Die Übersetzung der Unabhängigkeit
Wie die Katalanen es erklären, wie wir es verstehen
Krystyna Schreiber
Die Übersetzung der Unabhängigkeit
Warum „Die Übersetzung der Unabhängigkeit“?
Was hat das mit der Unabhängigkeit Kataloniens zu tun?
Das Hauptanliegen der Übersetzung von Sprachen besteht in der Verständigung zwischen Völkern. Eine Übersetzung ist dann gelungen, wenn sie beim Leser des Zieltextes die gleiche, vom Autor gewünschte, Reaktion auslöst wie beim Leser des Originaltextes. Oftmals bedarf es dazu völlig anderer Wörter in der Zielsprache, um Inhalte und Konzepte einem Publikum mit einem anderen kulturellen und geschichtlichen Hintergrund verständlich zu machen.

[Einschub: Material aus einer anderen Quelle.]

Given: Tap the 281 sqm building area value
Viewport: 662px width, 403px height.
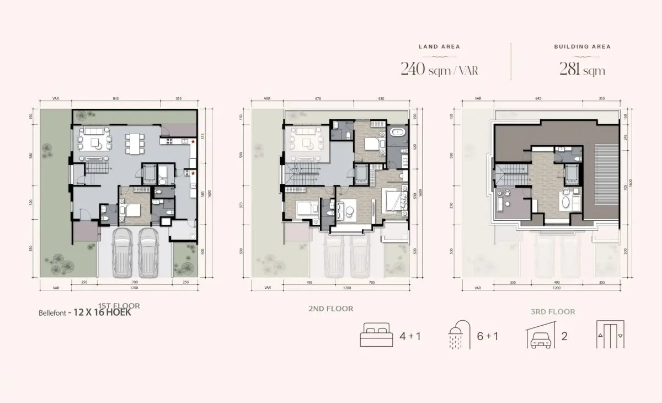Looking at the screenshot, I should [x=583, y=70].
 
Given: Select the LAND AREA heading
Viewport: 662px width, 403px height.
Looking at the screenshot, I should [x=439, y=47].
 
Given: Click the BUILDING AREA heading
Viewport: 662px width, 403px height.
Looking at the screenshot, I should [x=583, y=47].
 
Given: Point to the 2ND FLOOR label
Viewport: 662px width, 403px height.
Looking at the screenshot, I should [x=331, y=309].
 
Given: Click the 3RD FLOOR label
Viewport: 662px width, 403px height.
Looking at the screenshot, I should [x=553, y=311].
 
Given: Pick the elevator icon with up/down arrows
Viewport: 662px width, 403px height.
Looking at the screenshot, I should [x=611, y=336].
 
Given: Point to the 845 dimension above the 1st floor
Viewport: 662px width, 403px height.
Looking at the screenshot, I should [x=116, y=99].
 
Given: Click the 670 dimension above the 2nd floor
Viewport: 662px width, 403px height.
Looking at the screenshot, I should [x=318, y=99].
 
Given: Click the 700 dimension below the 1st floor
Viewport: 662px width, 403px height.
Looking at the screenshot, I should [x=134, y=283].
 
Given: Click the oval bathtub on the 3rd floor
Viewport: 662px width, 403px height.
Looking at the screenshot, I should [x=565, y=200].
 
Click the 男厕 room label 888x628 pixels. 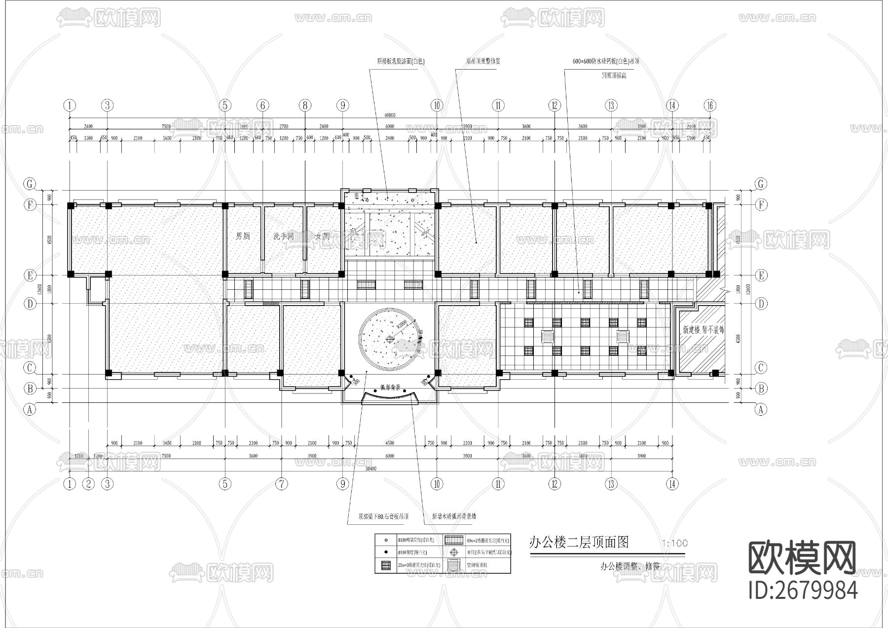[242, 236]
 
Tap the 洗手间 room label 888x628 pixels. [284, 236]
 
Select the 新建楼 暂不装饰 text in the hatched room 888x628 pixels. [703, 330]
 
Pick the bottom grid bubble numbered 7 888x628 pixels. [281, 484]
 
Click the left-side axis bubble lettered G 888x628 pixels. [30, 184]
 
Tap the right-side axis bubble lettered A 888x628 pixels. [761, 409]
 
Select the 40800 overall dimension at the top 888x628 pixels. [389, 115]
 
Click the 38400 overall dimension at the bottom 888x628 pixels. [370, 468]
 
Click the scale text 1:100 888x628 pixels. [675, 543]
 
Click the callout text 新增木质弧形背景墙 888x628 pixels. [454, 516]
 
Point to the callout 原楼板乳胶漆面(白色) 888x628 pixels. [401, 62]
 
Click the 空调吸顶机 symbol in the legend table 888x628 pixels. [452, 564]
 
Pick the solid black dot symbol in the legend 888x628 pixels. [385, 552]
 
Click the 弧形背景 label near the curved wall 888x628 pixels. [390, 388]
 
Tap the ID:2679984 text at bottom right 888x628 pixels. [803, 590]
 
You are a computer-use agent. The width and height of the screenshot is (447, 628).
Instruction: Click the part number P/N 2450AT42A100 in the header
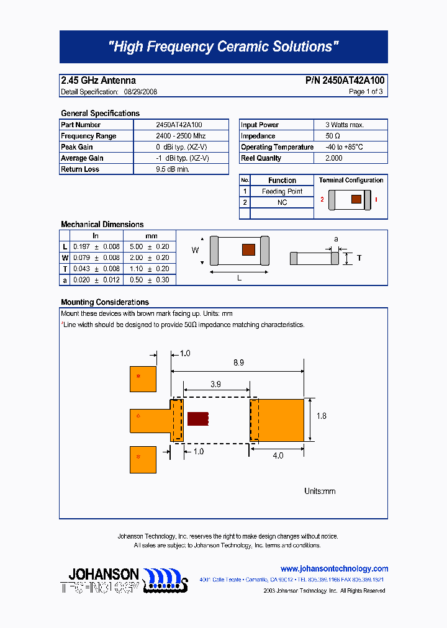(x=345, y=81)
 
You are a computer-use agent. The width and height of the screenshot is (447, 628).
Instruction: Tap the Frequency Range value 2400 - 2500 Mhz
(x=181, y=136)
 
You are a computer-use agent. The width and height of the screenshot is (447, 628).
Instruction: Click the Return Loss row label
(x=80, y=169)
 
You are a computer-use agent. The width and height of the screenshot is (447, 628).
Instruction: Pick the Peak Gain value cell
(x=181, y=147)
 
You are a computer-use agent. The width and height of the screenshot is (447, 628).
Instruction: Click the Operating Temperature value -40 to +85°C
(x=344, y=147)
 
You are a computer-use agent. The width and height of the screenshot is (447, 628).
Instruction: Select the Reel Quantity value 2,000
(x=333, y=158)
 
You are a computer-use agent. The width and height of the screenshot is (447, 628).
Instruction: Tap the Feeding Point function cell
(x=282, y=192)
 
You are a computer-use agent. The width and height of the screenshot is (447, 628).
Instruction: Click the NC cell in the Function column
(x=282, y=203)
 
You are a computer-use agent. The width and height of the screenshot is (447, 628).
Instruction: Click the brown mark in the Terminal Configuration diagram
(x=356, y=199)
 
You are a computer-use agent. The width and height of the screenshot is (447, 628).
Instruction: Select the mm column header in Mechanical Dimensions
(x=151, y=236)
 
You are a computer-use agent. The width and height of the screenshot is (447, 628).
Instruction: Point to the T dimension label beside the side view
(x=359, y=258)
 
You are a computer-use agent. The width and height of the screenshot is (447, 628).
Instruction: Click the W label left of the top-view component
(x=194, y=250)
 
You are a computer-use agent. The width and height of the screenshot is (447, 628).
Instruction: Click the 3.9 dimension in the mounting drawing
(x=215, y=384)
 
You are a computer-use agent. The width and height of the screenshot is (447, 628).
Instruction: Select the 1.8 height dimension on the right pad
(x=321, y=416)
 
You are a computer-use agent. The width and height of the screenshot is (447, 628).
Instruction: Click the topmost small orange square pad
(x=143, y=379)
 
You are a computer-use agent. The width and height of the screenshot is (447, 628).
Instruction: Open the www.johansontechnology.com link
(x=334, y=568)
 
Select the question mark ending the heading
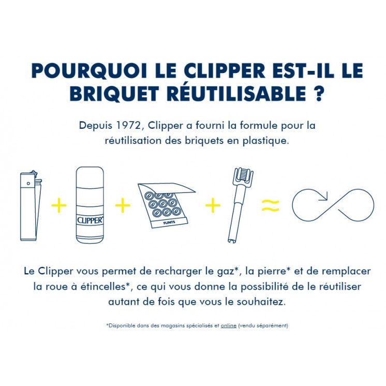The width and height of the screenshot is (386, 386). (x=319, y=94)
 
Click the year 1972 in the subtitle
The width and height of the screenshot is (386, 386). (x=125, y=126)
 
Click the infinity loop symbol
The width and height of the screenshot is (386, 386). (x=333, y=205)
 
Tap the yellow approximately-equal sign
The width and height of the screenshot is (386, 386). (x=270, y=206)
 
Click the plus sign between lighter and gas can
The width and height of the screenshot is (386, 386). (x=59, y=206)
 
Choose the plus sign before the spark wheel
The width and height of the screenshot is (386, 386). (x=213, y=206)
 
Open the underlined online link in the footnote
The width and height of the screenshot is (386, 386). (x=228, y=325)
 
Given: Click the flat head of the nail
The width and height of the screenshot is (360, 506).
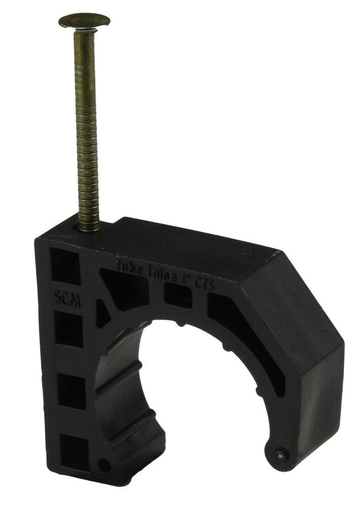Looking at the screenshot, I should [x=84, y=21].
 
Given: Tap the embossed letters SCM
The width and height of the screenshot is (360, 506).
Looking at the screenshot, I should [x=67, y=298].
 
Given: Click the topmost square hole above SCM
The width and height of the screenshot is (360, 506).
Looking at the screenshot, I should [x=64, y=266].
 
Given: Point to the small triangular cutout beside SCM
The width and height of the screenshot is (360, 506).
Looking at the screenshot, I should [x=103, y=314].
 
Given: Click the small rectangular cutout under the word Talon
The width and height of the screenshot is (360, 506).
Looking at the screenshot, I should [x=178, y=296].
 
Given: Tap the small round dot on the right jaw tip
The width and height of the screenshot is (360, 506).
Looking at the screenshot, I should [x=279, y=454].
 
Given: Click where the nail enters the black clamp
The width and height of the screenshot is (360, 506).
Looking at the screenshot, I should [x=89, y=229].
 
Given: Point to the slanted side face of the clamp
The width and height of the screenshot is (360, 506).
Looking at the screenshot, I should [x=294, y=299].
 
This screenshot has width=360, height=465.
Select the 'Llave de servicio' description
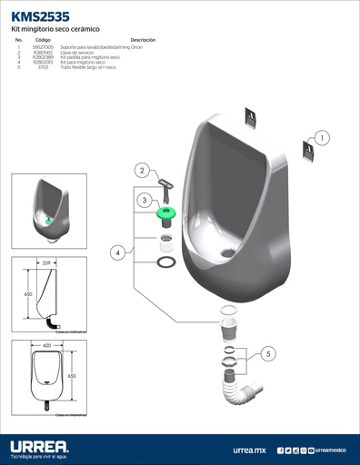coord(75,53)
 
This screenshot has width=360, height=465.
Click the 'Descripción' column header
coord(143,41)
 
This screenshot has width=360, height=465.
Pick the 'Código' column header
coord(43,41)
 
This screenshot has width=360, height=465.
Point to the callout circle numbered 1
coord(324,138)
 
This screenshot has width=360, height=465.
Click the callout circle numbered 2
coord(142,170)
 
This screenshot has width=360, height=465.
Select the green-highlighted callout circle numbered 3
coord(144,200)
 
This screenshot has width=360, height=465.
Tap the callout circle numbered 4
coord(118,252)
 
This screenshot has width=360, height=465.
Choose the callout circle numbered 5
coord(268,353)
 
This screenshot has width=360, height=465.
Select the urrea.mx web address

Im heutigen Europa mit seiner großen Sprachenvielfalt machen die wirtschaftlichen und kulturellen Beziehungen mit unseren europäischen Nachbarn täglich unzählige Übersetzungen erforderlich. Allerdings sind diese nicht immer automatisch mit dem Verständnis anderer Kulturen und Völker verbunden, besonders wenn man sich einer lingua franca wie dem Englischen oder Spanischen bedient. So herrscht zum Beispiel zwischen den Deutschen und den Katalanen ein reger Austausch; jährlich besuchen hunderttausende Deutsche die katalanische Metropole Barcelona und die Strände der Costa Brava, tausende Katalanen leben und arbeiten in Deutschland. Trotzdem ist vielen ausländischen Besuchern gar nicht bewusst, dass sie nach Katalonien reisen oder dass Katalanisch eine eigene Sprache ist und kein Dialekt des Spanischen. Denn die katalanische Identität, also die Sprache und die Kultur Kataloniens, wird vom spanischen Staat nicht gefördert. Es kostet die Katalanen viel Arbeit, bürgerliches Engagement und Einfallsreichtum, um international als jahrhundertealtes Volk Europas überhaupt wahrgenommen zu werden.
Dies könnte einer der Gründe sein, warum man immer noch relativ wenig über die Hintergründe und die Motivation der katalanischen Unabhängigkeitsbestrebungen weiß, die in den letzten Jahren einen enormen Aufschwung erlebt haben. Als ich im Jahr 2013 die Wahrnehmung der katalanischen Unabhängigkeitsbewegung in der deutschen Presselandschaft studierte 1, fiel mir als erstes auf, dass über Schottland vier- bis fünfmal so viel geschrieben wurde. Die Argumentation in der deutsch-sprachigen Presse (die Schweiz und Österreich eingeschlossen) orientierte sich außerdem fast unisono am Vergleich mit anderen europäischen Sezessionsbewegungen und übernahm die Perspektive der spanischen Medien. Objektive Fakten und selbst recherchierte Hintergründe der katalanischen Bewegung fand man kaum. Inzwischen steht diese Bewegung im internationalen Blickpunkt. Erreicht wurde das zum Großteil mit gigantischen Demonstrationen der katalanischen Bürger. Jahr um Jahr gehen mehr als eineinhalb Millionen Menschen auf die Straße und fordern, darüber abstimmen zu dürfen, ob Katalonien ein neuer Staat werden soll oder nicht. Es ist ungewöhnlich, wenn sich in Zeiten von Individualismus und Wohlstand so viele europäische Bürger unterschiedlicher sozialer Herkunft und politischer Einstellungen in einer Sache so einig sind: dass ihre Heimat die Eigenstaatlichkeit braucht.
Warum sind die Katalanen so entschlossen? Sind die Veränderungen, die sie einfordern, nicht innerhalb des Staates Spanien möglich? Geht es ihnen wirklich so schlecht, dass sie einen Staat, der trotz Wirtschaftskrise immer noch ein Sozialstaat ist, verlassen wollen? Was würden die Katalanen in einem eigenen Staat besser machen? Welche Vorteile könnte eine Eigenstaatlichkeit bringen – nicht nur für die Katalanen, sondern auch für Deutschland und Europa? Und welche politischen und demokra-tischen Herausforderungen stellt diese friedliche Unabhängigkeitsbewegung für die Europäische Union dar?
Um Antworten auf diese und weitere Fragen habe ich unter anderem führende Persönlichkeiten der Unabhängigkeitbewegung sowie international anerkannte Experten aus den Bereichen Wirtschaft, Recht und Politik gebeten.
In den Gesprächen werden auch Fragen wie das Selbstbestimmungsrecht im heutigen Europa aufgegriffen, eine direktere Beteiligung der Bürger an der europäischen Politik sowie die Notwendigkeit, die demokratischen Werte wiederzubeleben, die einen der Grundpfeiler der Europäischen Union bilden.